Retailers

Lidl U.S. Appoints New CEO

Brendan Proctor out; Sweden division CEO Johannes Fieber tapped as successor
Johannes Fieber

As part of its accelerated efforts to seek a “new beginning” in the U.S., Lidl U.S. has named 10-year company veteran Johannes Fieber as its new president and CEO to succeed Brendan Proctor, who led the retailer’s stateside expansion since June 2015.

Fieber will assume responsibility for U.S. operations in June following Proctor’s departure, which was described as a “mutual decision,” according to a spokesperson.

Lidl's U.S. expansion, reportedly a $4 billion venture for Germany-based parent company Schwarz Group, got off to a disappointing start, with dozens of planned stores delayed or abandoned and at least some of the 50-plus stores opened in its first year showing disappointing results, sources said. Critics pointed to a faulty initial real estate strategy, calling for stores that were too large and, in some cases, indifferently located given the competitive makeup of its trade areas.

However, the hard-discount stores have made a competitive impact, with competitors in its trade areas lowering prices by an average of 9.3% and as much as 55% on some items.

Lidl's slow start led to board changes overseeing its U.S. operations and the development of a smaller store prototype, which is expected to be unveiled at some sites initially planned for 36,000-square-foot stores. Proctor, who pledged when its first stores opened last June that Lidl would learn from the initial fleet, evidently won't get the chance to effect its further evolution.

Proctor, who previously worked for Lidl in his native Ireland and in Austria, succeeded Kenneth McGrath. McGrath was later recruited to oversee U.S. discount competitor Save-A-Lot. 

One source in Europe who asked not to be identified told WGB that Proctor was a protege of former Lidl executive Sven Seidel, who was ousted by Schwarz Group CEO Klaus Gehrig a little more than a year ago. "So basically, it’s Gehrig continuing to surgically remove any last trace of Seidel’s influence.

"Seidel pushed Gehrig against his gut instinct into going faster and bigger into the U.S. than he wanted to," the source said. "The poor sales figures and the high cost have been taken by Gehrig to prove that he was right from the start, and that Seidel was wrong."

Fieber has served multiple Lidl divisions, including his most recent position as CEO of Lidl Sweden for more than two years. He also served at Lidl's Italty division. Both of those units are considered very successful, the source said, "but the U.S., with all the expectation and doubt cast upon it, will be the most challenging position Fieber has had to date."

“I am honored to be able to lead our expansion in the U.S., and look forward to building on the progress that is underway,” Fieber said in a statement. “Lidl has received positive feedback from our U.S. customers, who are excited about Lidl’s unique offering and shopping experience.
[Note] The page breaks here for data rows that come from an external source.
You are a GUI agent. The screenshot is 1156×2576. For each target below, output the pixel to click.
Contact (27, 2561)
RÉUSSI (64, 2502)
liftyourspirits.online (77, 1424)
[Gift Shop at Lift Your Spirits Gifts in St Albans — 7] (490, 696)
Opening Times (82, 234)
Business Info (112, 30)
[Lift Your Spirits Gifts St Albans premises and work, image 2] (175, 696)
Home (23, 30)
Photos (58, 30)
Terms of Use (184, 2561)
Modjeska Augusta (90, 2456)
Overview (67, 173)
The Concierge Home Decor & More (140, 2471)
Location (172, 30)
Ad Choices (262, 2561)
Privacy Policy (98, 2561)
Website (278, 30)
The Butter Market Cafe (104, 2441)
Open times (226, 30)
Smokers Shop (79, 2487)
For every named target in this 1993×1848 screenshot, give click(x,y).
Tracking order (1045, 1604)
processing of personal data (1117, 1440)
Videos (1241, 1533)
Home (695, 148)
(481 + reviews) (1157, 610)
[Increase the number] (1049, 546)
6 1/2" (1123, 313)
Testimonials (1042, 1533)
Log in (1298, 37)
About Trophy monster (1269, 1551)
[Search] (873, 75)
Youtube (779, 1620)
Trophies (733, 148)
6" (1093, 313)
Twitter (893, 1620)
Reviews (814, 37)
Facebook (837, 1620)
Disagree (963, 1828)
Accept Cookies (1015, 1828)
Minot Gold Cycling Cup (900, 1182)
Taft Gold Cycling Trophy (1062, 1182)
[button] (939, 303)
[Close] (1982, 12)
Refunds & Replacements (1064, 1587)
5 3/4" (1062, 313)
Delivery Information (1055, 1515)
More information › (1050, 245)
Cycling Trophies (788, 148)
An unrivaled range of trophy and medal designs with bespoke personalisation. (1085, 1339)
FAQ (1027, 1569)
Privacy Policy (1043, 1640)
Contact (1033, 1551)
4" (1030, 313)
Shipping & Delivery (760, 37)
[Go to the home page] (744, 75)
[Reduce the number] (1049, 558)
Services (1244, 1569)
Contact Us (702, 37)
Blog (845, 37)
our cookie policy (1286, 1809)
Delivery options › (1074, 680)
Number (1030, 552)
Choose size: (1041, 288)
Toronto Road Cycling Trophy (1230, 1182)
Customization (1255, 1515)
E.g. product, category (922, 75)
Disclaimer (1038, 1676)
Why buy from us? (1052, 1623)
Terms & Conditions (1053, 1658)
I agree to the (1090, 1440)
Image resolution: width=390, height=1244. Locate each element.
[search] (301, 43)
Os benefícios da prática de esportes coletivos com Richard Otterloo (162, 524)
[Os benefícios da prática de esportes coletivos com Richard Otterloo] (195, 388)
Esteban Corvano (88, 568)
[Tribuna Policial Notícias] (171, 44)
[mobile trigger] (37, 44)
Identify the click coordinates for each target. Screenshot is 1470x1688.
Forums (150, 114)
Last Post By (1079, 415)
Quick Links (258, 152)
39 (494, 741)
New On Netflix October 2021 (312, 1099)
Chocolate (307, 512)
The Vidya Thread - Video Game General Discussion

I look forward to continuing our expansion into additional markets this year, and introducing more customers to Lidl’s high-quality products and low prices.”

The leadership change follows a recent report from German trade newspaper Lebensmittel Zeitung stating that Lidl is seeking what it called a new beginning in the U.S. after speculation that the retailer might abandon its American footprint due to initial slow store traffic and sales. 

Lidl established its U.S. headquarters in Arlington County, Va., in June 2015 and made its U.S. debut last June. It currently operates across six East Coast states, with plans to continue fine-tuning its offerings and targeting new U.S. markets.